One of the most profitable areas in the study and implementation of bots are the First Person Shooter games (FPSs) (Laird, 2001; Thurau et al., 2003; Cole et al., 2004; Zanetti and Rhalibi, 2004; Bakkes et al., 2004). In these games the player can only see the hands and the current weapon of his/her character, and has to fight against enemies normally by shooting to them. They usually offer a multiplayer fighting mode placed in a limited arena. From their first years (early in the nineties) these games have been open to the creation of bots, initially focused in their graphical aspect or appearance, but later giving tools to implement even their whole AI (or a part).

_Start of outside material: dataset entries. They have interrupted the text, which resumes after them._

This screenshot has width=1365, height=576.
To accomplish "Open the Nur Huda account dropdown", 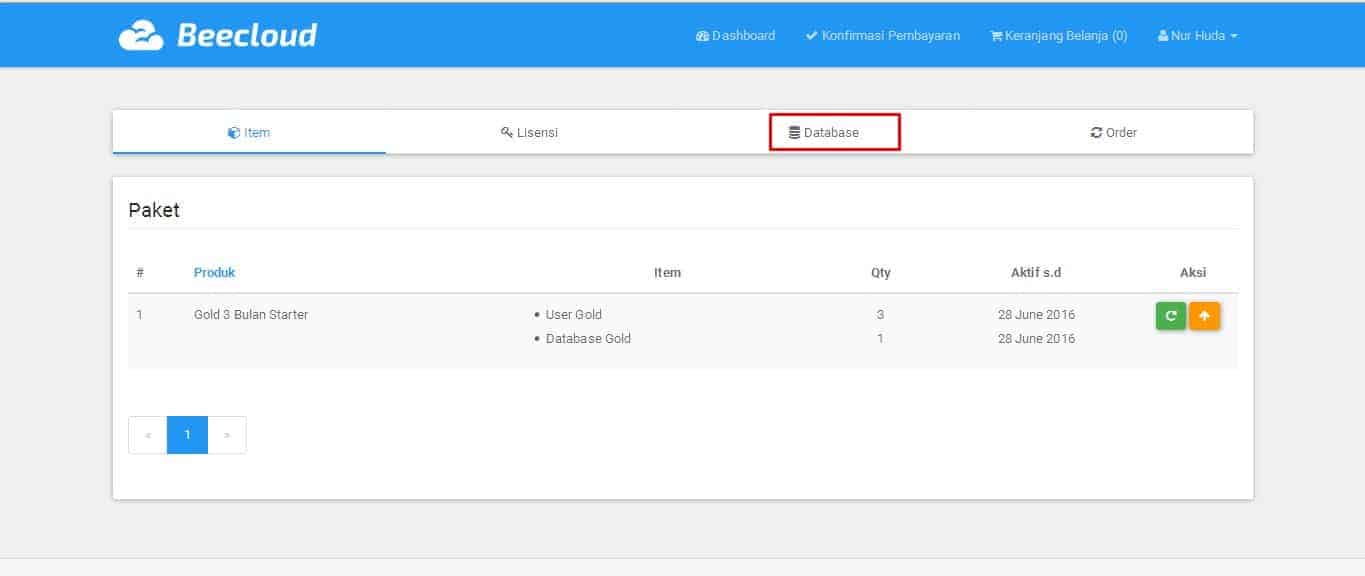I will point(1197,34).
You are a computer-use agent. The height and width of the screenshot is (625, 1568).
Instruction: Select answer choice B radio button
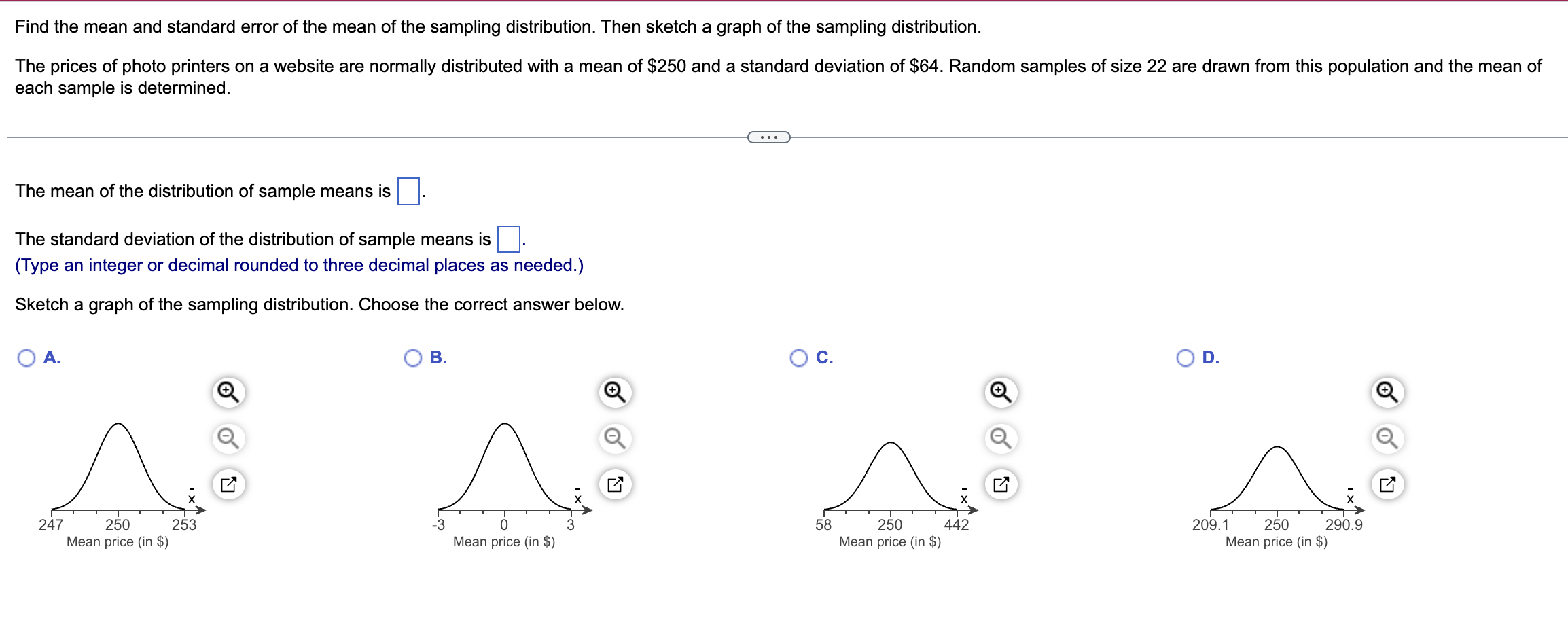[412, 357]
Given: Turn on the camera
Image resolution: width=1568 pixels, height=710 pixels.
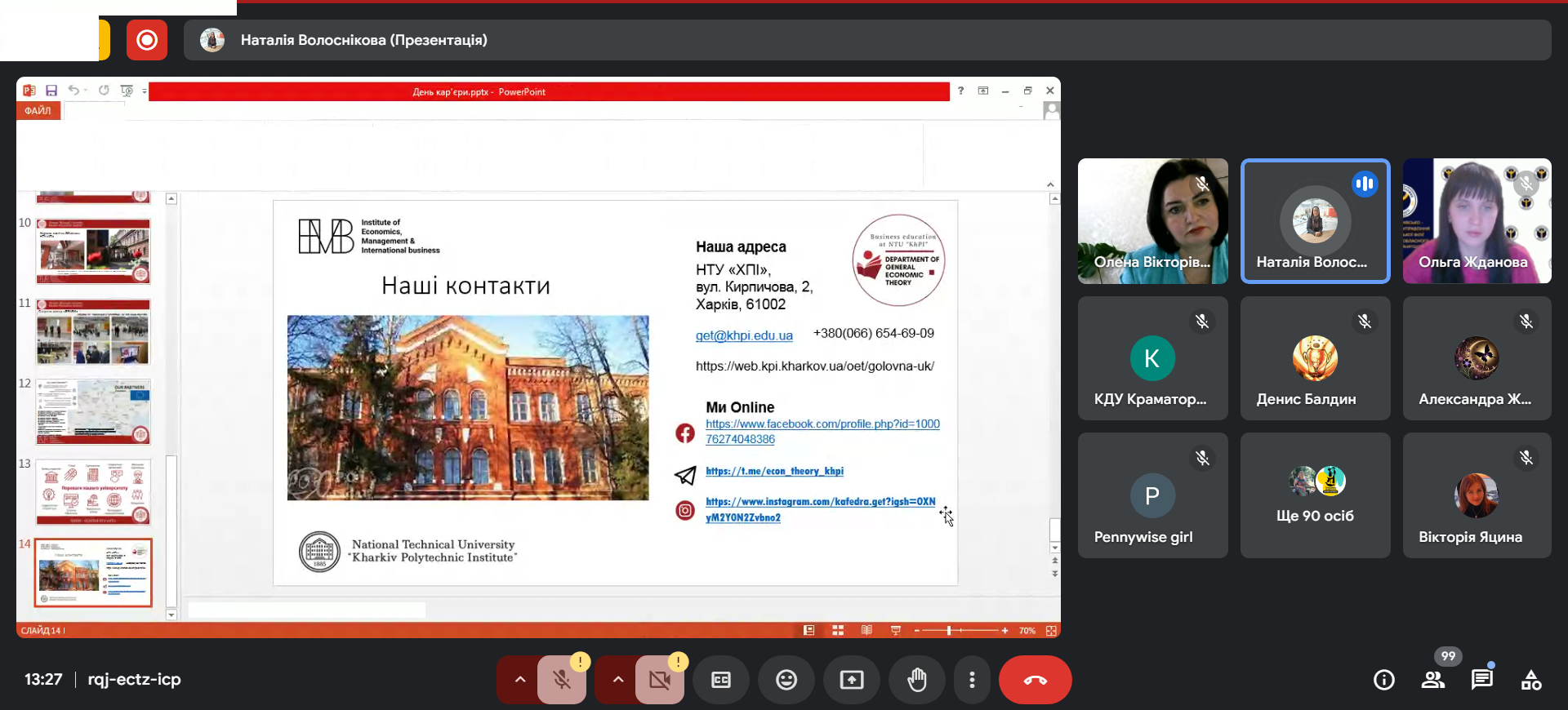Looking at the screenshot, I should [659, 680].
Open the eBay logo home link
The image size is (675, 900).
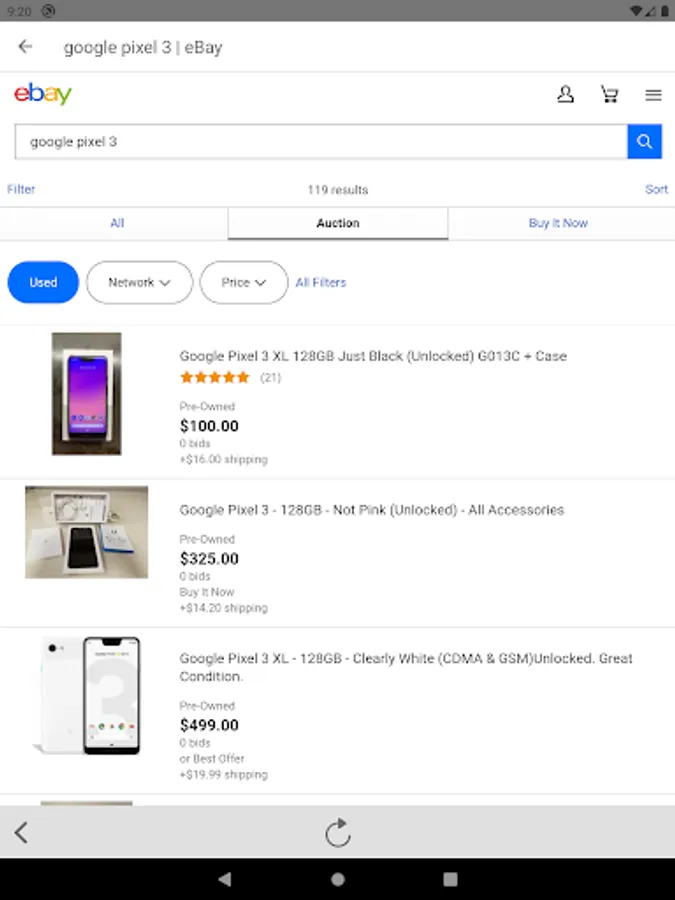43,94
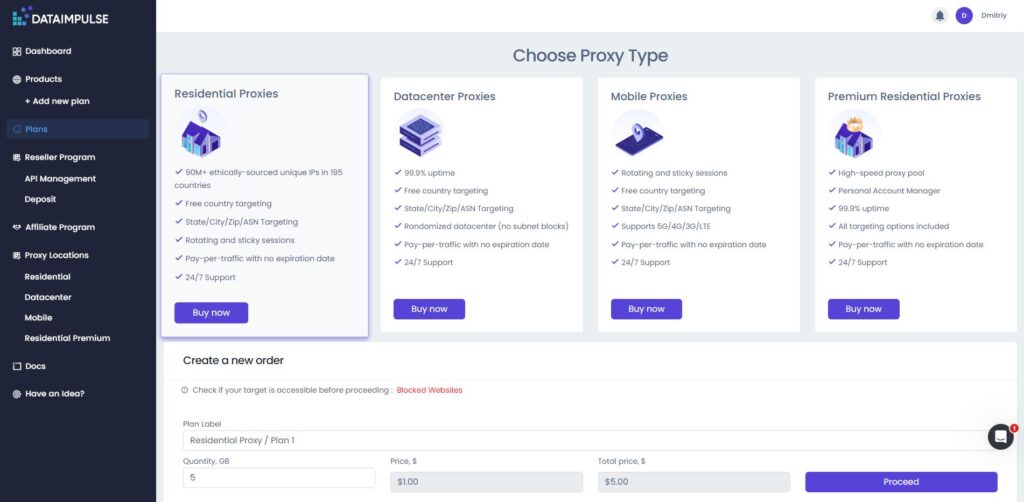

Unreal™ is a very famous FPS series, initially launched for PC by Epic Games in 1998, which had a great success since it incorporates the best multiplayer mode to that date. In addition it started a kind of ‘partial open-source’ philosophy to make it easier the game-modding (modification), including with every copy of the game an editor (UnrealEd), an own programming language (UnrealScript), and a compiler. Thus the user could add or change almost whatever he desires: including scenarios, items, and characters. The AI engine is also open, so the state-based behavior implemented in the game characters can be changed in a number of ways, just having restricted some critical actions.

In this scope, some additional tools have arisen a few years ago, such as GameBots1, a mod (new utility for the game) that allows the control of characters (bots) in the game through network connections to other programs. The game sends character’s sensory information to the client program, which can decide the actions the bot will take. These actions are sent back to the game which interprets them for the bot movement, shooting, jumping, and so on. It was initially released for the Unreal sequel Unreal Tournament™ (UT) and later implemented for UT 2003. Over the basis of that tool, it was later launched Pogamut2, which defines an interface (using GameBots architecture) to program the bots as external Java modules. It was implemented for Unreal Tournament™ 2004 (UT2K4).

These open-source possibilities and external tools are the main reasons why this game environment has been widely considered in the computational intelligence research field (Montoya et al., 2002; Jacobs et al., 2005; Karpov et al., 2006; Soni and Hingston, 2008; Small and Bates-Congdon, 2009; Mora et al., 2010; Esparcia-Alcázar et al., 2010).

This work is also embedded in the UT2K4 environment, and uses Pogamut for implementing a bot which we have baptized as UT Expert Bot (E-Bot). Its behavior (AI) is modelled as a Finite State Machine (FSM) (Booth, 1967), based on two levels of states. It describes a complex set of rules, which are based on the vast knowledge of an UT2K4 Spanish expert player. It has been modelled according to his experience, including several tricks, as the humans players do, in order to achieve a better behavior in the game.

Thus, this paper proposes a human-like approach (i.e. based in human knowledge to simulate his/her behavior), included in an emerging research area in recent years. The presented model includes some advantages over other FSM-based approaches (as the standard bots in Unreal are, for instance), such as the consideration of primary and secondary states, or the use of some experience-based actions.

The bot has been designed to fight in the classical 1 vs 1 Death Match mode, following the international rules of the competition.

A set of experiments has been performed, in which the bot has combatted against the standard bots of the game, and also against different types of human players. The results show a very good performance in both cases, showing the expected limitations when facing human experts.